Set tasks:
a - Answer these about the Lakers–Suns game thread:
(i) Which TV network is listed for the game?
(ii) Who is listed as the Lakers' starting center?
(iii) What halftime score does Dissonance report?
b - Write the next part of the Lakers–Suns game thread, starting right after its final line.

Document segment:

# Game #13: Los Angeles Lakers (8-1) @ Phoenix Suns (8-4) -11/20



## Seuss (Aug 19, 2005)

*When: Thursday, 10:30EST/7:30 PCT
Where: US Airways - Phoenix, Arizona
TV: TNT*











*Phoenix Suns (8-4) 

Starters: 

[C] Shaquille O'Neal 
[PF] Amare Stoudemire
[SF] Matt Barnes
[SG] Raja Bell 
[PG] Steve Nash


















Los Angeles Lakers (8-1)

Starters: 

[C] Andrew Bynum 
[PF] Pau Gasol 
[SF] Vlade Radmonivich 
[SG] Kobe Bryant 
[PG] Derek Fisher *


*Spotlight Matchup*
















*_Victory Advisory_*








*Suns have been placed on.....OH SH**!*​


----------



## Kekai (Jan 12, 2005)

Big game today, would be a big statement win if we could pull this off. Just give the ball to Amare and let him tear up pau and bynum. And lets see some of singletary and amundson those guys are energy guys and need some time off the bench.


----------



## Dissonance (Jul 21, 2004)

I don't have much faith going into this game. I'm not sure what Suns team will show up.


----------



## Seuss (Aug 19, 2005)

WHOA! It's Kekai! 

Haven't heard from you a long time man.

I agree with Joe, the Suns are really inconsistent right now. We really don't know how they are going to play.


----------



## Basel (Mar 31, 2005)

Good luck tonight! :cheers:


----------



## Kekai (Jan 12, 2005)

Yup whats up seuss, I'm like MJ I go on disappearing acts then come back. Nah just got a lot of **** going on plus I never had a computer. A win tonight vs these Lakers would make me feel a lot better, then I can go talk some smack to Basel too.


----------



## Hyperion (Dec 5, 2006)

I think that where the game will be decided is whether Bell, LB, Hill, Barnes, and Diaw show up tonight.


----------



## Basel (Mar 31, 2005)

IceMan23and3 said:


> I think that where the game will be decided is whether Bell, LB, Hill, Barnes, and Diaw show up tonight.


Barbosa is out tonight.


----------



## Kekai (Jan 12, 2005)

I like Singletary. He's like a little pinball out there, bouncing all over the place. Sure he makes some rookie mistakes, but from what I have seen of both him and Dragic, I like him more.


----------



## Dissonance (Jul 21, 2004)

Lakers up 50-44 at the half.


----------



## Seuss (Aug 19, 2005)

Suns don't know how they want to play - it's really annoying to watch.


----------



## Dissonance (Jul 21, 2004)

Recorded data:
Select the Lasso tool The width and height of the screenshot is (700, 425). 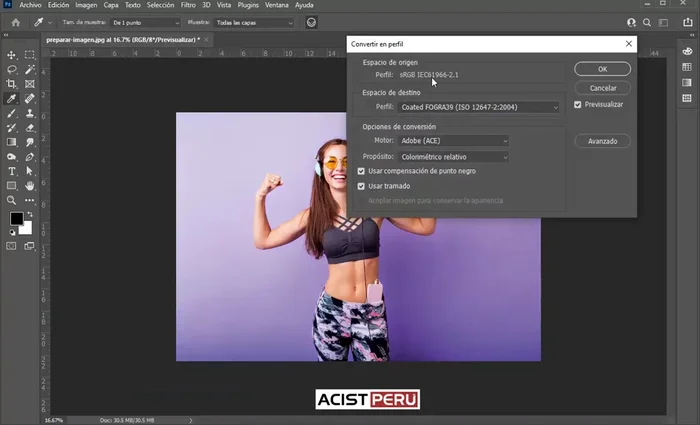click(11, 70)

Task answers:
a -
(i) TNT
(ii) Andrew Bynum
(iii) Lakers up 50-44

b -
What's with Amare missing so many easy shots all game long?

Oh, and as long as they're healthy, I don't think anyone can beat the Lakers in the West come playoff time.


----------



## Kekai (Jan 12, 2005)

I'm gonna be honest, this team is just not fun to watch. Guess I was spoiled ever since the 04-05 season, but it sure is painful to watch these guys. Can't take much positives from this game, except like I said before lets give Singletary and Amundson some playing time. I can't see Lopez being a starting center ever in this league and Dragic just needs more experience, send him to the D-League. And Amare needs to wake the **** up sometimes, I love the guy but if he is a superstar like he says then he better start playing like one.


----------



## Basel (Mar 31, 2005)

Kekai said:


> Yup whats up seuss, I'm like MJ I go on disappearing acts then come back. Nah just got a lot of **** going on plus I never had a computer. *A win tonight vs these Lakers would make me feel a lot better, then I can go talk some smack to Basel too.*


:biggrin:


----------



## Kekai (Jan 12, 2005)

Hahaha, damn Basel you always get me.


----------



## Hyperion (Dec 5, 2006)

Man, Amare still sucks on defense! He blew his rotation like 6 times on Radmonovic and he drained a 3pt shot! Oh that's unpredicted! A guy signed for his 3pt shooting makes an open 3pt shot?!? 

If Amare wants to be an MVP, he needs to learn the BASICS of defense like knowing where the ball is at all times. So many times he failed to get into any semblance of proper defensive positioning and the Lakers got an easy hoop out of it. He hurts us more than he helps us because of all of the hoops he allows. So if anyone is still wondering why the 05-06 Suns did so well, it's because they were playing 5 on 5 on defense the whole time rather than 4 on 5 like they are now. 

On top of that, we couldn't hit a open shot all night. 

Also, boo to so many Lakers fans there last night. It feels like Planet Orange exists in this Solar system that only gets 2-4 years of sunshine until an eclipse occurs for 10 years. I hate the Lakers. Not because they're good, but how they got good. They were given two of their starters for nothing(Fisher) or less than nothing(Gasol), and a key bench player (Ariza) in a very lopsided deal.


----------



## afobisme (Apr 29, 2006)

so you hate the lakers because they have a good GM?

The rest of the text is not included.